» Task requirements:
#1 In the article on Florida's new surgeon general, restate the paragraph beginning "Dr Joseph Ladapo has been appointed" as a short bulleted list that keeps its main facts.
#2 Repeat exactly the part of the article on Florida's new surgeon general starting at "Ladapo is a" and ending at "die from Covid.".

» Selected passage:
DeSantis names doctor opposed to mask and vaccine mandates as Florida’s surgeon general
A medical professor who is opposed to mask and vaccine mandates, attacked concern over the pandemic as “Covid mania” and likened the eating of fruit and vegetables to the benefits of vaccination has been named as Florida’s new surgeon general.
Dr Joseph Ladapo has been appointed to the role by Ron DeSantis, Florida’s Republican governor who has railed against restrictions placed upon day-to-day life to dampen the Covid-19 pandemic and has sought to block funding for schools in the state that have attempted to make students wear masks to stop the spread of the virus that has killed more than 675,000 people in the US since the pandemic began.
Ladapo is a Harvard-trained doctor who was until recently a researcher at UCLA. His new position for the state government will come alongside a new position he has accepted at the University of Florida College of Medicine.
At a press conference on Tuesday to mark his appointment, Lapado said he would “reject fear” in his dealing with the pandemic. “Florida will completely reject fear,” he said. “Fear is done.”
Like DeSantis, Ladapo is opposed to mask mandates and has said that getting vaccinated is a personal choice that individuals have to make. “There is nothing special about them compared to any other preventive measure,” he said about vaccines, despite widespread evidence that unvaccinated people are overwhelmingly more likely to become seriously ill or die from Covid.

» Provided data:
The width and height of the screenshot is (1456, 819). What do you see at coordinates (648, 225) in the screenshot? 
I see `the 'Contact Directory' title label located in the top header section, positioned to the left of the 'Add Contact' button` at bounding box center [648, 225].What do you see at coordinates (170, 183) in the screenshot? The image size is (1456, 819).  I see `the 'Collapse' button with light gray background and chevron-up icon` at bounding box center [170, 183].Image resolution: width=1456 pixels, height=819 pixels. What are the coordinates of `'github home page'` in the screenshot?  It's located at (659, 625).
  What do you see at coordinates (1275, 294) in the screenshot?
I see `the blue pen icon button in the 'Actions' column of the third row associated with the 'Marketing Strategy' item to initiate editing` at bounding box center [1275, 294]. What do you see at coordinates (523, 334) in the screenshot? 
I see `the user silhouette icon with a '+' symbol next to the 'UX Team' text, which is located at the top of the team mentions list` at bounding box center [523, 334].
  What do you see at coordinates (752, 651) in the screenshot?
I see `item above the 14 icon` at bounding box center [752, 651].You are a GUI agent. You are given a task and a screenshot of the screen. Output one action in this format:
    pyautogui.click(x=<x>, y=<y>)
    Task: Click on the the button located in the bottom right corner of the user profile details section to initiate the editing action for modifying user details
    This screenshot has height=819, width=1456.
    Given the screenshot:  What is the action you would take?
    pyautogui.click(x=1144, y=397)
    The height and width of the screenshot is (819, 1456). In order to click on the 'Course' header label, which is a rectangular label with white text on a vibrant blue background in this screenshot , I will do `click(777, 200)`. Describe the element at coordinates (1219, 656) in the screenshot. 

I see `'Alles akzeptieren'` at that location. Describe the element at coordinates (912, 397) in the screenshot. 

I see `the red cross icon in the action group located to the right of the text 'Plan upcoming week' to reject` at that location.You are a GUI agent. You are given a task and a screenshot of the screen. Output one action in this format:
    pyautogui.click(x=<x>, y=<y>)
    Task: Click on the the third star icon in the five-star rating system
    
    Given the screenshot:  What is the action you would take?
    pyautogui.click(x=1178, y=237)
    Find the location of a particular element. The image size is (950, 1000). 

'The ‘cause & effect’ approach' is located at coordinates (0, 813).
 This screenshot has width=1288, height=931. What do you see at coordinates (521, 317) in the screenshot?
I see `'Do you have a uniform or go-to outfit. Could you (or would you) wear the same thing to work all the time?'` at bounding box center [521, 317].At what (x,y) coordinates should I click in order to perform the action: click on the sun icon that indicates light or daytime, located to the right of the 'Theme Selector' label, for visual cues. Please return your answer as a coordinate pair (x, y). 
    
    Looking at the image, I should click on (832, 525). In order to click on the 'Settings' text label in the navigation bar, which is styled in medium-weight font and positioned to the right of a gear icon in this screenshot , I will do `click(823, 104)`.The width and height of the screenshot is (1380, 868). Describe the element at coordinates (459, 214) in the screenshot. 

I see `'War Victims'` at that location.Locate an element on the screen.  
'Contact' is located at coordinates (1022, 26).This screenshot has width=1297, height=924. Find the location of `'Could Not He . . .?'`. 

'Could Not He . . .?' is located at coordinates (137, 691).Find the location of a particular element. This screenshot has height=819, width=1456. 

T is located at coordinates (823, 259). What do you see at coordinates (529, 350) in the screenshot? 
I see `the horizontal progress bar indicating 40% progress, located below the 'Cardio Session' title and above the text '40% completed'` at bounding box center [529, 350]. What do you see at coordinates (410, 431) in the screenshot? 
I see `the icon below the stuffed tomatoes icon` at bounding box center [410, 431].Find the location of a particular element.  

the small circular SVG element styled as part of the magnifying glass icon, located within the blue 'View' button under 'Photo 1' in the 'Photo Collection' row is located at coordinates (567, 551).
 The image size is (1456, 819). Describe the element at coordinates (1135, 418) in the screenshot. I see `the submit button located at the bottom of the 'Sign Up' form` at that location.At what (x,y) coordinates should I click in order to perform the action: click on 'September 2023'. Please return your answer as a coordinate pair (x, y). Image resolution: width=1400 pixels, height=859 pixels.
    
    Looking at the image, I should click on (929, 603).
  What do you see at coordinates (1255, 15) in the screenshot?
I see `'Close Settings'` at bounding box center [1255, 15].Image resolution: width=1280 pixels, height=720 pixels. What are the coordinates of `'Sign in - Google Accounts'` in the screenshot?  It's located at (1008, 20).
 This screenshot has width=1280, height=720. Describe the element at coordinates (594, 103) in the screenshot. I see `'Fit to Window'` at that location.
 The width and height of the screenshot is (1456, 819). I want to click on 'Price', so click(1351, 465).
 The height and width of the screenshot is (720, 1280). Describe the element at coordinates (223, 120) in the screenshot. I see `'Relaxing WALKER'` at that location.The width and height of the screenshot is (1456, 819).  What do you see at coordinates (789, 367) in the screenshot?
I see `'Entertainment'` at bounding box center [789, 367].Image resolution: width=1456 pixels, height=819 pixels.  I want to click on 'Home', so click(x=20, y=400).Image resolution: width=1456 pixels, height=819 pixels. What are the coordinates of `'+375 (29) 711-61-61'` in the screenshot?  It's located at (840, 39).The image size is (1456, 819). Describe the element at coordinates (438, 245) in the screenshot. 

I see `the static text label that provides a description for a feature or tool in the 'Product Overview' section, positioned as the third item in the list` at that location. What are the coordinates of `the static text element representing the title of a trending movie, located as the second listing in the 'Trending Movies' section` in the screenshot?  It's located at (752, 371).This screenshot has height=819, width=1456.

» Per-task answers:
#1
- Ron DeSantis, Florida's Republican governor, appointed Dr Joseph Ladapo to the role.
- DeSantis has railed against restrictions on day-to-day life meant to dampen the Covid-19 pandemic.
- He has sought to block funding for Florida schools that tried to make students wear masks.
- Masks are meant to stop the spread of the virus, which has killed more than 675,000 people in the US since the pandemic began.

#2
Ladapo is a Harvard-trained doctor who was until recently a researcher at UCLA. His new position for the state government will come alongside a new position he has accepted at the University of Florida College of Medicine.
At a press conference on Tuesday to mark his appointment, Lapado said he would “reject fear” in his dealing with the pandemic. “Florida will completely reject fear,” he said. “Fear is done.”
Like DeSantis, Ladapo is opposed to mask mandates and has said that getting vaccinated is a personal choice that individuals have to make. “There is nothing special about them compared to any other preventive measure,” he said about vaccines, despite widespread evidence that unvaccinated people are overwhelmingly more likely to become seriously ill or die from Covid.